From the above, it follows that the process of quasi-dialogical interactions with virtual epistemic objects consists of three steps. First, PT members, concerned with a particular problem, have several opportunities for creating or modifying virtual epistemic objects, including textual records of their experiences. However, team members do so without being focally aware of how they do so (Polanyi, 1962, pp. 61–2; Tsoukas, 2005, p. 150). Second, the virtual epistemic objects created ‘talk back’ to team members, insofar as they cause the latter to become focally aware of what they had previously not known. And third, team members re-articulate aspects of what they now focally know in the virtual epistemic objects.
Discussion
The aim of this paper has been to advance understanding of how organizational knowledge is created in a multimodal polysynchronous context, through empirically exploring the dialogical interactions of a software development project team, housed in a UK-based international firm. In summary, our argument has been the following.

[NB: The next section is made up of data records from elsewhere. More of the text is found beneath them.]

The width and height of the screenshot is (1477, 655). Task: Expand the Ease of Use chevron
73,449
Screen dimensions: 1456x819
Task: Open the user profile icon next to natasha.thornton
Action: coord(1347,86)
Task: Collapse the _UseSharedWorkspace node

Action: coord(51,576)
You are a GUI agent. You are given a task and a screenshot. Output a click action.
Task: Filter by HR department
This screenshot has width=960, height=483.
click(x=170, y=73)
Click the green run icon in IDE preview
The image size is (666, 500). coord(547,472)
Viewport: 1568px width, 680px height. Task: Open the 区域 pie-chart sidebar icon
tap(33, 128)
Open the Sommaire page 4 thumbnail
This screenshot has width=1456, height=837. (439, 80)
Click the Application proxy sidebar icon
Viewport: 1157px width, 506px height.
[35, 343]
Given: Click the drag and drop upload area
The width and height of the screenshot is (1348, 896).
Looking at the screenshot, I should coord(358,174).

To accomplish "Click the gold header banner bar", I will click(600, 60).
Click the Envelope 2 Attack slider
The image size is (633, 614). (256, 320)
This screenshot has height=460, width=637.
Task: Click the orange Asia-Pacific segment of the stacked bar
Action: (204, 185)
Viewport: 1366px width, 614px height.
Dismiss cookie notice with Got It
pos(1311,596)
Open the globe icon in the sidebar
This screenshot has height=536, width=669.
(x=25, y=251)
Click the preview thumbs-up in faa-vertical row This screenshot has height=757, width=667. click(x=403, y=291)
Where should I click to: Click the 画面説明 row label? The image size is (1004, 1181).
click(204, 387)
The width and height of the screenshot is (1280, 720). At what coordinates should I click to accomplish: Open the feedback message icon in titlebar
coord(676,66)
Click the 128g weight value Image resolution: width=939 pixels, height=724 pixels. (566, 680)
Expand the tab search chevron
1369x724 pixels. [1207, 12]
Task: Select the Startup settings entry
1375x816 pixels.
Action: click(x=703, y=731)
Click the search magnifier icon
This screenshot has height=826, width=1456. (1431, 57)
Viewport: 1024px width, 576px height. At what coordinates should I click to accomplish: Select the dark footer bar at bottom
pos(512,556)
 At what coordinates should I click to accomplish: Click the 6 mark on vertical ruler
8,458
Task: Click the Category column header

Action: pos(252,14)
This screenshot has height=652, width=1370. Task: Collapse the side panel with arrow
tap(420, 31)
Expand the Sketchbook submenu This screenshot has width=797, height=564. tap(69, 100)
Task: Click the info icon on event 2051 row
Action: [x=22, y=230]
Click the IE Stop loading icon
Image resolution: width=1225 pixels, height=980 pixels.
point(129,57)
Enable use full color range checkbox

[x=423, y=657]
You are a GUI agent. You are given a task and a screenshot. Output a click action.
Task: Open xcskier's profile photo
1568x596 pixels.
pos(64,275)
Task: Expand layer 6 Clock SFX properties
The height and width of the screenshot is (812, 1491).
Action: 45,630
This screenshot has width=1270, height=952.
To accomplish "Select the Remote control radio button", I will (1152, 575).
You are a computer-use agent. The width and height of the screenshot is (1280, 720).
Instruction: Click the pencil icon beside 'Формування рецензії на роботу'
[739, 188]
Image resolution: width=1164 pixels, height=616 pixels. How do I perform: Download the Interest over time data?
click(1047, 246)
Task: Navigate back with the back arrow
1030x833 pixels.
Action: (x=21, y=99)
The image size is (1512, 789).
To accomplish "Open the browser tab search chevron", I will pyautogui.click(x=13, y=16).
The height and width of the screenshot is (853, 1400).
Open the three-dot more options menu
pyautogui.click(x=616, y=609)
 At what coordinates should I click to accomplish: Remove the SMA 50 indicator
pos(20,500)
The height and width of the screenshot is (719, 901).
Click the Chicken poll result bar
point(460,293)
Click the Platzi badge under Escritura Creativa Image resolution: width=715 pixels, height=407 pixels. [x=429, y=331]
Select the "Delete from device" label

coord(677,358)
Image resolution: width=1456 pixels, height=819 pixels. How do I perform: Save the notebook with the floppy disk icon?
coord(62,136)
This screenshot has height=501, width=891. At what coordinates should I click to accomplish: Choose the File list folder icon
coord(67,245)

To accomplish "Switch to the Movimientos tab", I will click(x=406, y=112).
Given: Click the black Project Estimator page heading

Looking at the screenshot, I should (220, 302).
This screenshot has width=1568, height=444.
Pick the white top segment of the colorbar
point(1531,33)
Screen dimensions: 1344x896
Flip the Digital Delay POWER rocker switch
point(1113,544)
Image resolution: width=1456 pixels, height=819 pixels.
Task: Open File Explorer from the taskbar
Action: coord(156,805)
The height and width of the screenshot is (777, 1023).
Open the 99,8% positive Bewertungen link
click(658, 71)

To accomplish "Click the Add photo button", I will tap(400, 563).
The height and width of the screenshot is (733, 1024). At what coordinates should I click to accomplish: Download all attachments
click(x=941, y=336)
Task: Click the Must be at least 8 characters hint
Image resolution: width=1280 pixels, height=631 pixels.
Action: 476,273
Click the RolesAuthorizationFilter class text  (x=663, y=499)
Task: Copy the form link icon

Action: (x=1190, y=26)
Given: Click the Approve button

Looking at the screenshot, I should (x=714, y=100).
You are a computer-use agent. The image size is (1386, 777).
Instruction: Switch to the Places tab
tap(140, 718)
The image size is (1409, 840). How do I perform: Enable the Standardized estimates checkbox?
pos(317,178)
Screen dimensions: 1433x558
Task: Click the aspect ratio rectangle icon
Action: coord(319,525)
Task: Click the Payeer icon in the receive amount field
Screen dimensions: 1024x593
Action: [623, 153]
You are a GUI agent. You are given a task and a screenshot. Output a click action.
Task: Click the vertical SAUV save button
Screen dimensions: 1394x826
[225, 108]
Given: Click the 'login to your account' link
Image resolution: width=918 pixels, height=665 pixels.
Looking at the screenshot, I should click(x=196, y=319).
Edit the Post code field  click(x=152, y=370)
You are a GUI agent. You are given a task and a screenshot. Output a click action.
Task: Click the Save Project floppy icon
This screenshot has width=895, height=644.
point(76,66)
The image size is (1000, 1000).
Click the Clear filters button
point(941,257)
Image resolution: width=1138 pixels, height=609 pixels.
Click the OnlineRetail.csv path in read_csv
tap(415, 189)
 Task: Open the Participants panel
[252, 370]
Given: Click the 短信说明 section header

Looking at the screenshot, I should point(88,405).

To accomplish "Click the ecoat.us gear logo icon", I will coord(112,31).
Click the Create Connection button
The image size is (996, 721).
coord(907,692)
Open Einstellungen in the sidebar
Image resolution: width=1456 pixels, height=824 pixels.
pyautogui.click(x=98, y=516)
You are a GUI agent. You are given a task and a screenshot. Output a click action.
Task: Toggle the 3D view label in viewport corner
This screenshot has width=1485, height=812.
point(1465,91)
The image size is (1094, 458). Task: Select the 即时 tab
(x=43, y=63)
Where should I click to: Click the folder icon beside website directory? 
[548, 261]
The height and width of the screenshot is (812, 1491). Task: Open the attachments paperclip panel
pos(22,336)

In line with an interpretive view of knowledge, and especially Tsoukas’s (2009a) model of dialogical knowledge creation, we have taken organizational knowledge creation to involve the making of new distinctions regarding a task at hand. We have argued that new distinctions may be developed through individuals engaging in dialogical interactions with real others, with invisible others and with artifacts. In a multimodal, polysynchronous context, in particular, we have demonstrated that dialogical interactions are shaped in distinctive ways.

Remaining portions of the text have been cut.